■ **Assignment**: Nothing but the line with "Screen dimensions: 563x388" and the lines after it, through the end of the records below, is to be repeated, exactly as it is.

■ **Material for this task**:
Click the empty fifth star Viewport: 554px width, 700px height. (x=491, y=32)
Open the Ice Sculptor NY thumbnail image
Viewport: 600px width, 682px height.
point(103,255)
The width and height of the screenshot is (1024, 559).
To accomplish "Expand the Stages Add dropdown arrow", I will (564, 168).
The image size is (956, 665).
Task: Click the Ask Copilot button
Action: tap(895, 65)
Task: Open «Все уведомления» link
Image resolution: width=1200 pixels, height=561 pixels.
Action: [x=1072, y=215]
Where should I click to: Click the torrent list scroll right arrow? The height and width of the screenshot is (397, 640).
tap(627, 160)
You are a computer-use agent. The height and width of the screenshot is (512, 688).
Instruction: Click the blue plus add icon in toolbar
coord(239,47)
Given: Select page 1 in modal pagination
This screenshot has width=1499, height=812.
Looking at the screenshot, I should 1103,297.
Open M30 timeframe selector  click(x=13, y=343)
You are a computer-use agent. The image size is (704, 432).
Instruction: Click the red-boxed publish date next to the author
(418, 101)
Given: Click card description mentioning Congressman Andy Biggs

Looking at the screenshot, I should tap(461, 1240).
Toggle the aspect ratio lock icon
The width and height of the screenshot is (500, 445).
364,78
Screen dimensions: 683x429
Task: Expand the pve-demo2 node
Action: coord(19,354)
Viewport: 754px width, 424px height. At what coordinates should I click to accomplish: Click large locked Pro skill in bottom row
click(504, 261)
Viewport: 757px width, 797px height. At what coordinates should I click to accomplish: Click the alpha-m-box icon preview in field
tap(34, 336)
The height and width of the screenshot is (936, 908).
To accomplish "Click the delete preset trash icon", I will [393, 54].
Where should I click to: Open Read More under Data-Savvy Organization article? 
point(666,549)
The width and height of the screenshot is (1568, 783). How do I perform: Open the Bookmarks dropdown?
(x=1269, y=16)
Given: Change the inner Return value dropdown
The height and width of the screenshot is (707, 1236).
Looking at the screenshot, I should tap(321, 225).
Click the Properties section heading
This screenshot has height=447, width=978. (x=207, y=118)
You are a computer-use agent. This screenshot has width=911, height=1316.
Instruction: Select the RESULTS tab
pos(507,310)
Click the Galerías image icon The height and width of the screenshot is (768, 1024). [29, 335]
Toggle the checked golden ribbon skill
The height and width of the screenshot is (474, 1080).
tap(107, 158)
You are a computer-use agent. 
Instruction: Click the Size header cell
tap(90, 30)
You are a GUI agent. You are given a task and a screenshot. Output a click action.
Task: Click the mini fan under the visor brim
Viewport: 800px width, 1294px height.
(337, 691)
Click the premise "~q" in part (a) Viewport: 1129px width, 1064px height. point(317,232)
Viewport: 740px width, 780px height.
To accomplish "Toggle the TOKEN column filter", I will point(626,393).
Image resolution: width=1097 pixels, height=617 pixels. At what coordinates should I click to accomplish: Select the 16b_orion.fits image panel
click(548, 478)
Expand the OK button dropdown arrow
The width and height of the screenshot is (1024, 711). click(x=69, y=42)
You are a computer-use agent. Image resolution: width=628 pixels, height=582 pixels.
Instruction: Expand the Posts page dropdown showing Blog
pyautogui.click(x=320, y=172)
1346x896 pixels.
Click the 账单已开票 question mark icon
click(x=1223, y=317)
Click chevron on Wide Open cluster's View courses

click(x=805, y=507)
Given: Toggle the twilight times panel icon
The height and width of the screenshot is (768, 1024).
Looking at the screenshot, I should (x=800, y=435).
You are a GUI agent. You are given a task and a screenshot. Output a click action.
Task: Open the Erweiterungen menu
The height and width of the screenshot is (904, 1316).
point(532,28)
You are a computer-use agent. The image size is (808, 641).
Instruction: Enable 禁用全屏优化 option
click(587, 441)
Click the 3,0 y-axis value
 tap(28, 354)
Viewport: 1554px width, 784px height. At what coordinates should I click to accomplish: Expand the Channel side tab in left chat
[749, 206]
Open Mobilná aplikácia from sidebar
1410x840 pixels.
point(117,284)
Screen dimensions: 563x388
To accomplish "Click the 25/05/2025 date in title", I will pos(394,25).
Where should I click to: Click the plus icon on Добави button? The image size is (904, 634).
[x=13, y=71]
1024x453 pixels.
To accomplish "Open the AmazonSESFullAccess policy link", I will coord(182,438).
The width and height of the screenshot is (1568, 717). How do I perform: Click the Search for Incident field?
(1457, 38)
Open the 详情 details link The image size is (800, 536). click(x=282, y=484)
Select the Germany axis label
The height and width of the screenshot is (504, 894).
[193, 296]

■ **Answer to the problem**:
Screen dimensions: 563x388
To accomplish "Click the 25/05/2025 date in title", I will pos(394,25).
Where should I click to: Click the plus icon on Добави button? The image size is (904, 634).
[x=13, y=71]
1024x453 pixels.
To accomplish "Open the AmazonSESFullAccess policy link", I will coord(182,438).
The width and height of the screenshot is (1568, 717). How do I perform: Click the Search for Incident field?
(1457, 38)
Open the 详情 details link The image size is (800, 536). click(x=282, y=484)
Select the Germany axis label
The height and width of the screenshot is (504, 894).
[193, 296]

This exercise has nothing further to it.